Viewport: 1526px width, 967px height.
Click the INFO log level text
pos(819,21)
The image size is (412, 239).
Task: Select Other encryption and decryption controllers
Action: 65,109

□ □ □ □ □

Output the records above, each one exactly, with none left out.

■ WRITTEN SOLUTION:
Viewport: 1526px width, 967px height.
Click the INFO log level text
pos(819,21)
The image size is (412, 239).
Task: Select Other encryption and decryption controllers
Action: 65,109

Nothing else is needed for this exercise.